The European Central Bank said the definition of capital it uses to stress test banks will be stricter than the one in an imminent review of their assets, as it confirmed that lenders will be required to have a capital ratio of 8 percent.

The capital definition applicable on January 1, 2014 will be used for the asset-quality review, while the definition valid “at the end of the horizon” of the stress test will be used in that evaluation, the Frankfurt-based central bank said in an e- mailed statement today. The ECB will commence its study in November and conclude the three-part exercise in October 2014 before assuming supervisory powers over the region’s banks.
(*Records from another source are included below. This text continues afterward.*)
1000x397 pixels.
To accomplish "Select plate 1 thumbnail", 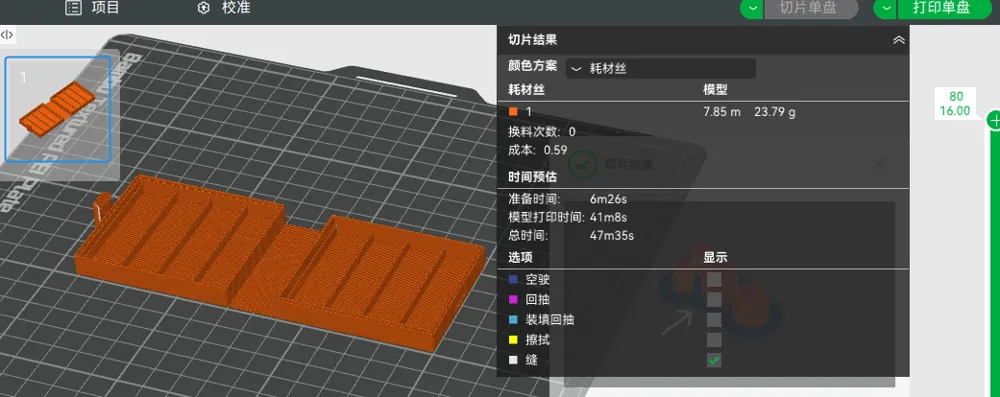I will coord(58,109).
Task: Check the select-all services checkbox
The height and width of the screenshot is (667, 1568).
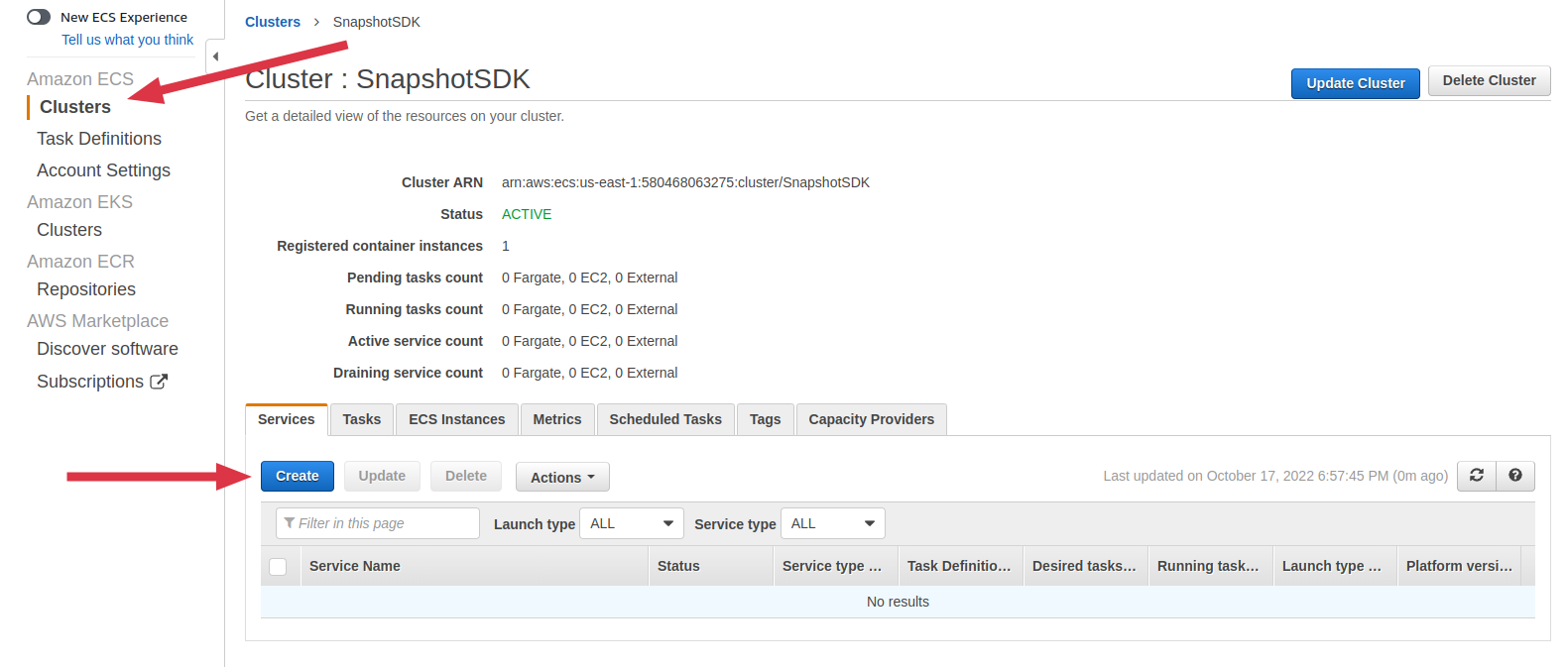Action: tap(278, 566)
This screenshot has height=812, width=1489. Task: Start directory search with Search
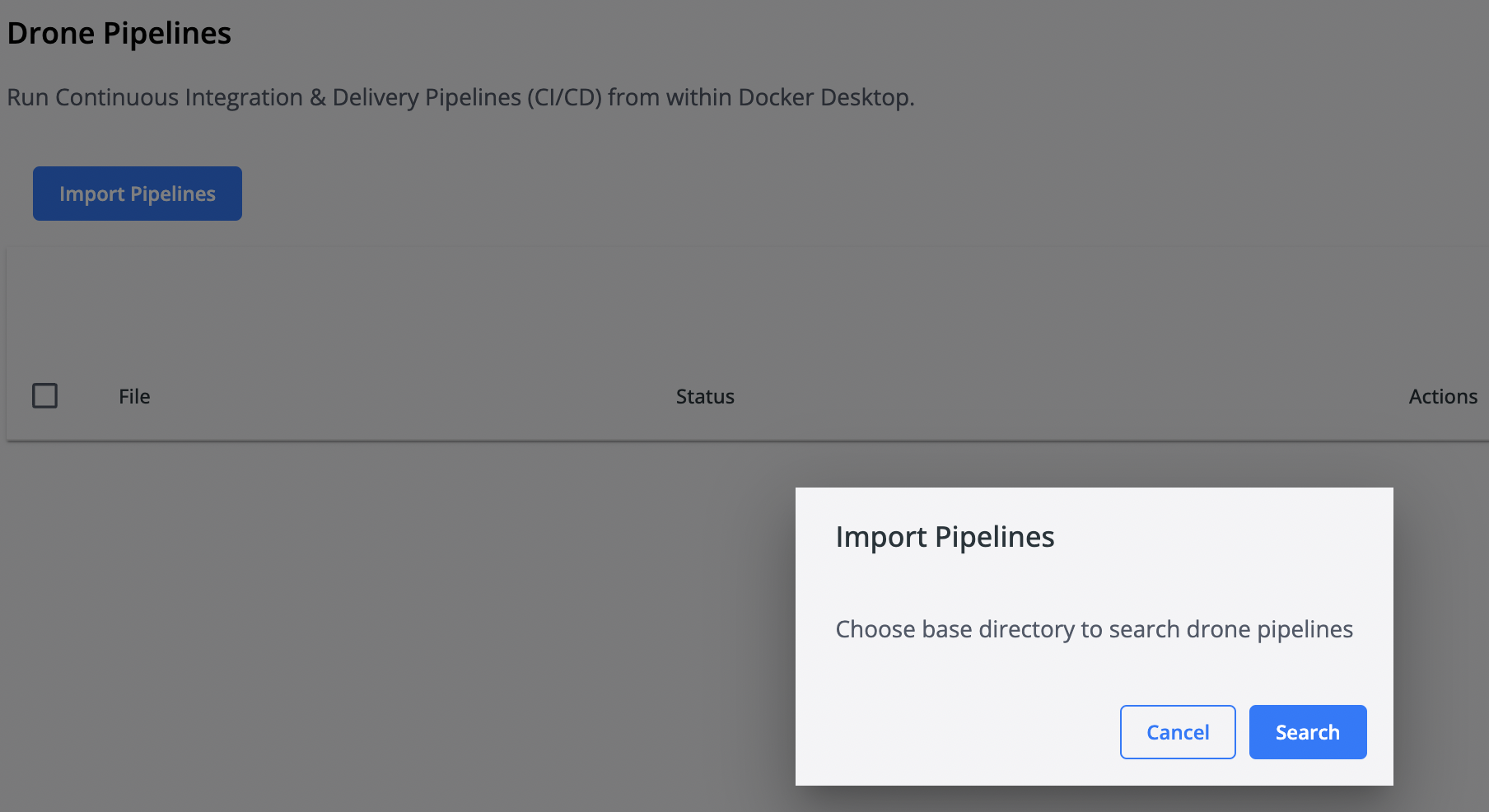point(1307,732)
The European Union is scheduled to fully implement global capital rules by 2019.

European officials have entrusted the ECB with overseeing the region’s financial system to prevent a repeat of the turmoil that set off the euro area’s worst recession since World War II. Expanding its mandate from setting monetary policy to direct oversight in 2014 is the most significant revamp in the institution’s 15-year history, and risks putting its reputation on the line as guardian of the euro.

“A single comprehensive assessment, uniformly applied to all significant banks, accounting for about 85 percent of the euro-area banking system, is an important step forward for Europe and for the future of the euro-area economy,” ECB President Mario Draghi said in the statement. “Transparency will be its primary objective. We expect that this assessment will strengthen private-sector confidence in the soundness of euro-area banks and in the quality of their balance sheets.”

Capital Ratio

Ignazio Angeloni, head of the ECB’s financial stability directorate, will hold a press conference at 10 a.m. in Frankfurt.
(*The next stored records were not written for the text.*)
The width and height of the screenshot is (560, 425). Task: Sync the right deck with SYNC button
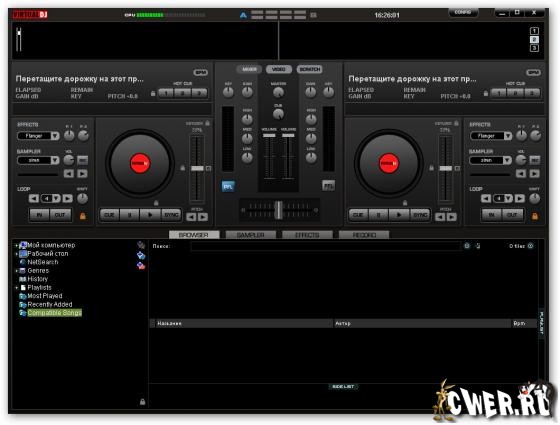(420, 215)
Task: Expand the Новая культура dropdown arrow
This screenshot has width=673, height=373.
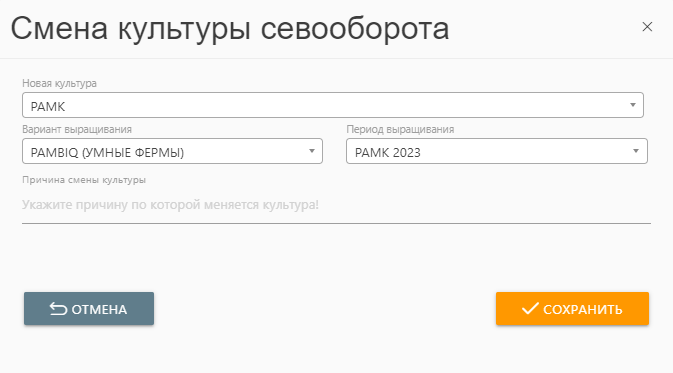Action: [632, 105]
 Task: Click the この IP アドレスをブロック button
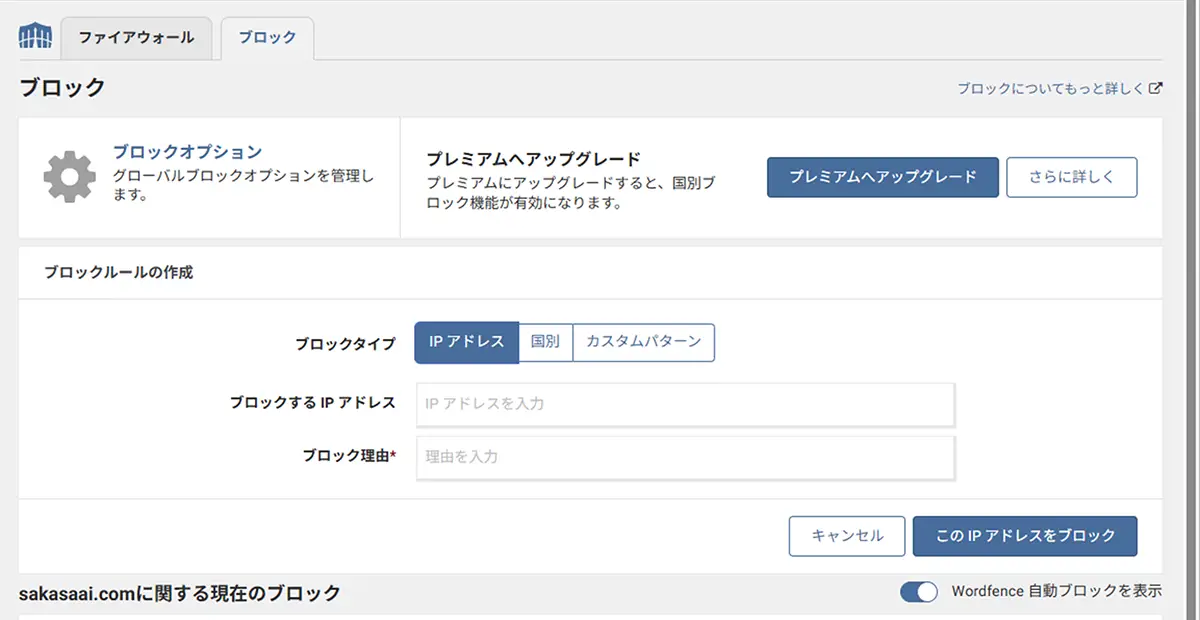1024,536
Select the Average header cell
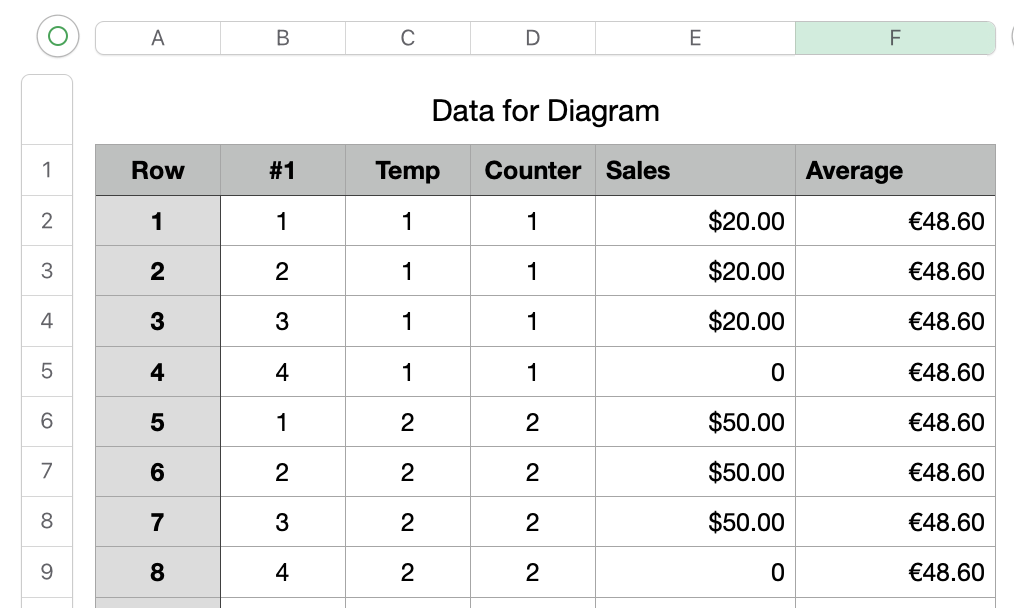1014x608 pixels. 895,170
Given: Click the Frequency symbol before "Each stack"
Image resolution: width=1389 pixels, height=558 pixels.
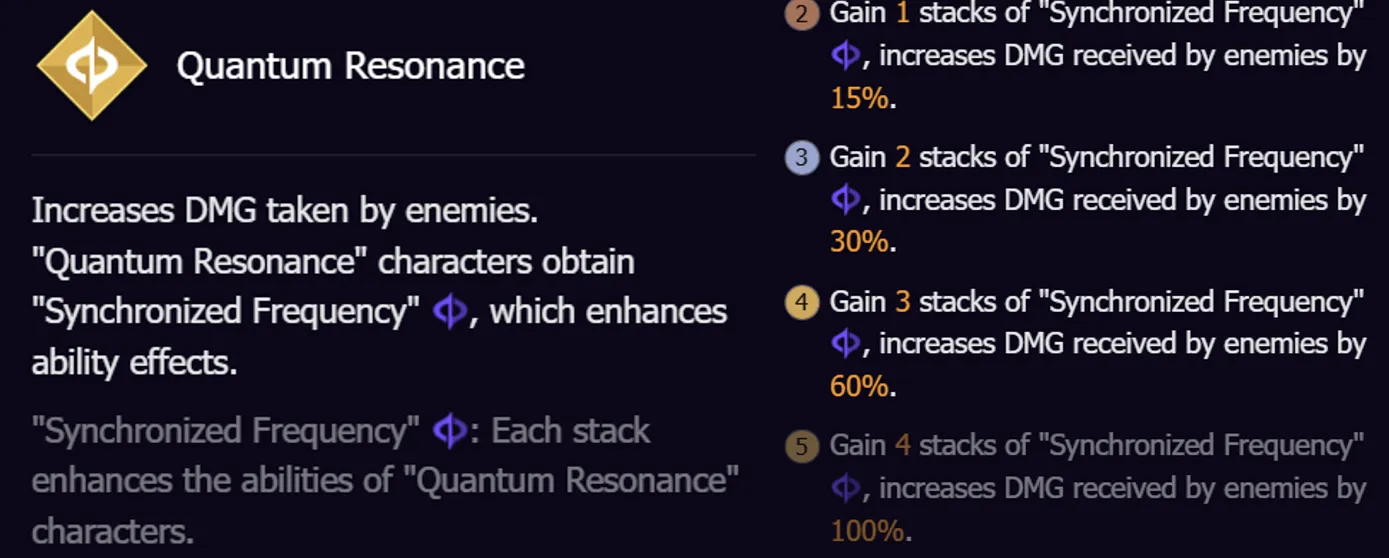Looking at the screenshot, I should click(449, 432).
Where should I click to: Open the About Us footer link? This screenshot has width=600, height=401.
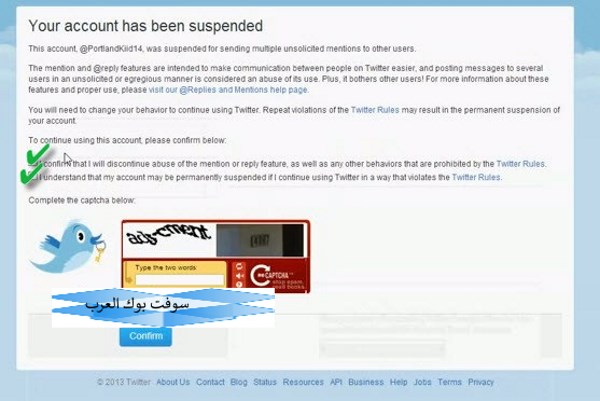tap(173, 382)
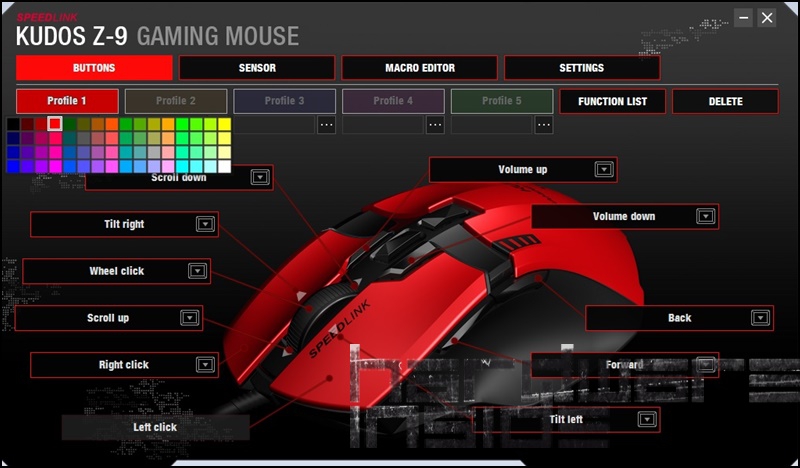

The ECB said the 8 percent capital requirement will include a common equity tier 1 ratio of 4.5 percent. On top of that is a 2.5 percent capital conservation buffer and a 1 percent add-on “to take into account the systemic relevance of the banks considered significant.”

The definition of capital will become stricter as rules converge to the Basel III requirements.
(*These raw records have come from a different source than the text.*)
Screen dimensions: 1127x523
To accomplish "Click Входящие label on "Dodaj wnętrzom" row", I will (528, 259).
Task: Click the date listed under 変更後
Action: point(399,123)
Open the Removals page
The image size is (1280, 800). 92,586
The ECB will execute a preliminary risk check early next year to identify asset portfolios needing further examination, followed by a full review of the quality of banks’ balance sheets. The European Banking Authority will then help conduct a stress test in the course of 2014 as well as an assessment of their sovereign debt holdings.

Stress Test

The two institutions “will agree on, and communicate, further details on the stress test, the methodology and the scenarios to be used and the correspondent capital thresholds in due course,” the ECB said. It will “soon” convene meetings in Frankfurt with the banks that will undergo the comprehensive assessment.

The ECB identified 124 banks, which may be subject to the balance-sheet exam on the basis of data as of the end of 2012. The final list will only be compiled in 2014.

National regulators will run the exercise at the country level, on the basis of centrally developed data requirements and methodology, the ECB said.

At the end of the assessment, the ECB will publish aggregate data at country and bank level, together with any recommendations for supervisory measures, the ECB said. The evaluation will be published prior to the ECB assuming its supervisory role in November 2014, it said.

Enhanced Backstops

While today’s announcement offers details of the ECB’s plan on how it will fulfill its supervisory tasks, EU officials are still squabbling over whether enhanced backstops should be put in place to fill capital shortfalls the ECB might identify.

Dutch Finance Minister Jeroen Dijsselbloem has touted indirect recapitalization from the euro-area firewall fund and direct aid to banks in “exceptional circumstances” as credible backstops. Germany’s Wolfgang Schaeuble said last week in Luxembourg that direct bank aid from the European Stability Mechanism would require changes to German law.

ECB President Mario Draghi said on Oct. 2 that it “astonishes” him that doubts have arisen over whether national backstops will be in place by the time the ECB starts supervision. “There is an explicit assurance about this,” he said.